The thesis was co-supervised by Susana Alexandra Tavares Meneses Barbosa (PhD), Senior Researcher at INESCTEC Porto.

Abstract:

Scientific reproducibility and replicability are essential pillars of credible research, especially as computational experiments become increasingly prevalent across diverse scientific disciplines such as chemistry, climate science, and biology. Despite strong advocacy for Open Science and adherence to FAIR (Findable, Accessible, Interoperable, and Reusable) principles, achieving true reproducibility remains a formidable challenge for many researchers. Key issues such as complex dependency management, inadequate metadata, and the often cumbersome access to necessary code and data severely hamper reproducibility efforts. Moreover, existing reproducibility tools frequently offer piecemeal solutions that fail to address the multifaceted needs of diverse and complex experimental setups, particularly those that span multiple programming languages and involve intricate data systems. This thesis addresses these challenges by presenting a comprehensive framework designed to enhance computational reproducibility across a variety of scientific fields. Our approach involved a detailed systematic review of existing reproducibility tools to identify prevailing gaps and limitations in their design and functionality. This review underscored the fragmented nature of these tools, each supporting only aspects of the reproducibility process but none providing a holistic solution, particularly for experiments that require robust data handling or support for many programming languages.
To bridge these gaps, we introduced SCIREP, an innovative framework that automates essential aspects of the reproducibility workflow such as dependency management, containerization, and cross platform compatibility. This framework was rigorously evaluated using a curated dataset of computational experiments, achieving a reproducibility success rate of 94%.
Furthering the accessibility and usability of reproducible research, we developed SCICONV, a conversational interface that simplifies the configuration and execution of computational experiments using natural language processing. This interface significantly reduces the technical barriers traditionally associated with setting up reproducible studies, allowing researchers to interact with the system through simple, guided conversations. Evaluation results indicated that SCICONV successfully reproduced 83% of the experiments in our curated dataset with minimal user input, highlighting its potential to make reproducible research more accessible to a broader range of researchers.

#### Study material
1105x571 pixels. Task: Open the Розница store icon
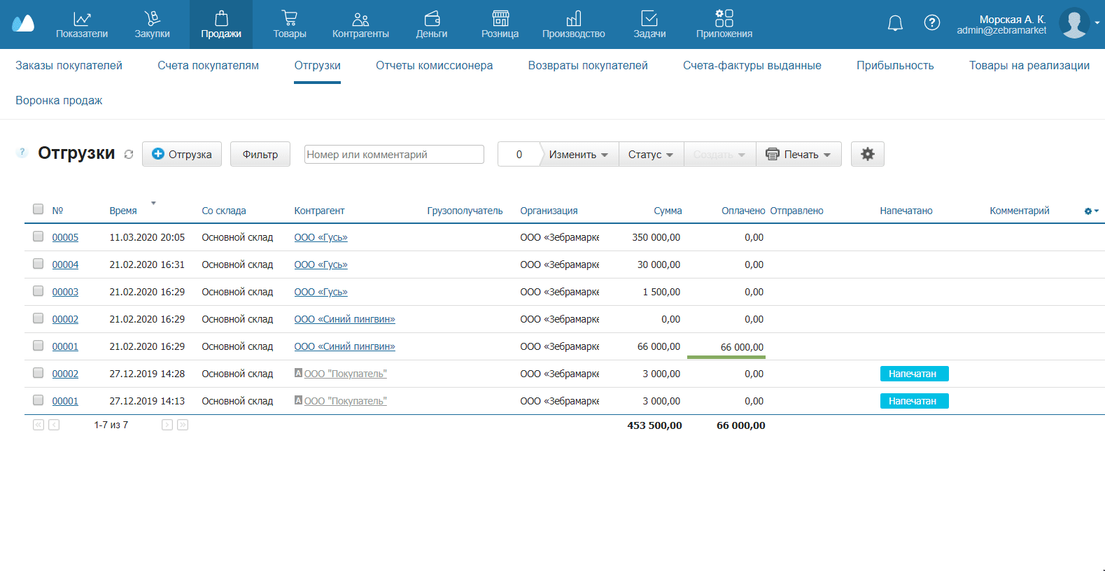(x=500, y=20)
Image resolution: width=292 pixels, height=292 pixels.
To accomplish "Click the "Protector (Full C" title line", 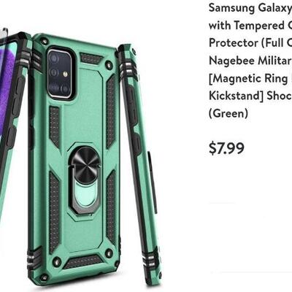I will (250, 43).
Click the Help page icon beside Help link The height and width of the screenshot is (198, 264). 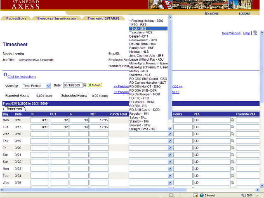(x=255, y=33)
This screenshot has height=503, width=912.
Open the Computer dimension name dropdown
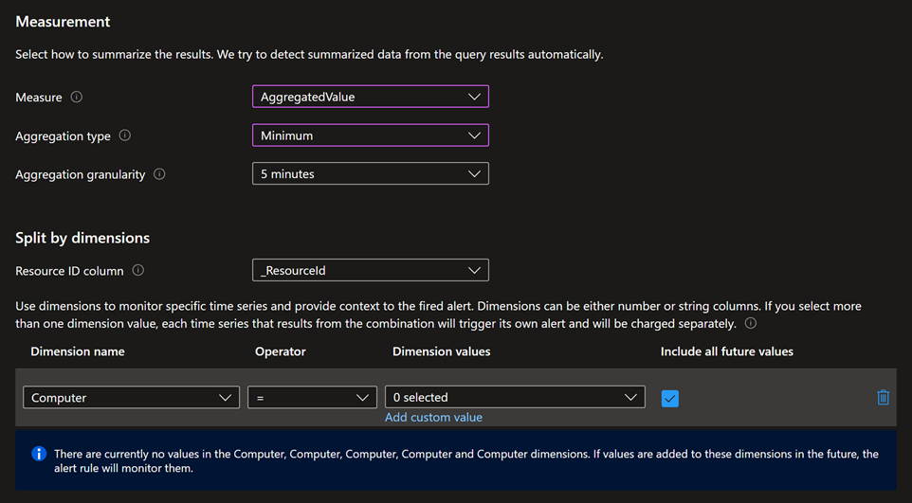click(x=131, y=398)
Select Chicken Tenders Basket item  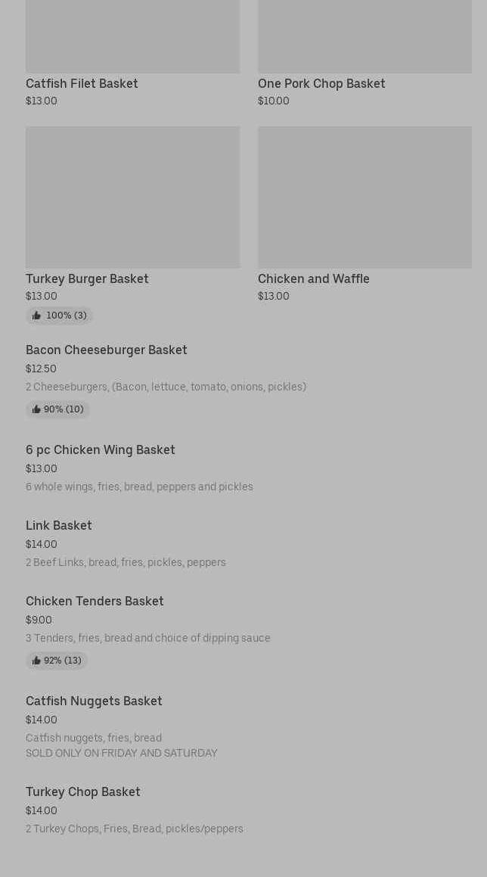tap(95, 601)
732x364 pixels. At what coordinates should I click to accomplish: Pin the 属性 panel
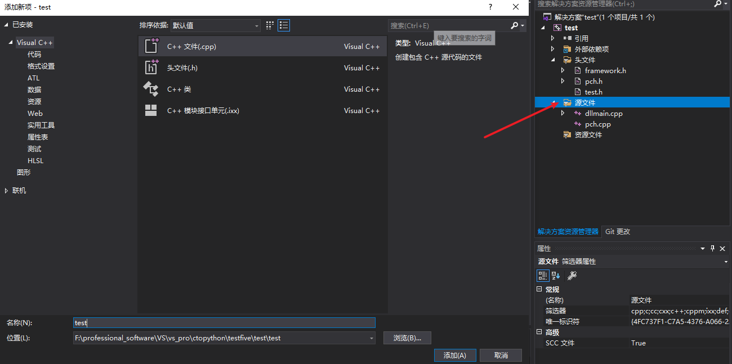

#### Task requirements
(1) Translate this sentence from the thesis abstract into French: "This framework was rigorously evaluated using a curated dataset of computational experiments, achieving a reproducibility success rate of 94%."
(2) Echo the thesis abstract word for word, starting at "Furthering the accessibility" and ending at "range of researchers.".
(3) According to the thesis abstract, what share of the experiments in the curated dataset did SCICONV successfully reproduce?

#### Set of answers
(1) Ce cadre a été rigoureusement évalué à l'aide d'un jeu de données soigneusement constitué d'expériences computationnelles, atteignant un taux de réussite en matière de reproductibilité de 94 %.

(2)
Furthering the accessibility and usability of reproducible research, we developed SCICONV, a conversational interface that simplifies the configuration and execution of computational experiments using natural language processing. This interface significantly reduces the technical barriers traditionally associated with setting up reproducible studies, allowing researchers to interact with the system through simple, guided conversations. Evaluation results indicated that SCICONV successfully reproduced 83% of the experiments in our curated dataset with minimal user input, highlighting its potential to make reproducible research more accessible to a broader range of researchers.

(3) SCICONV successfully reproduced 83% of the experiments, with minimal user input.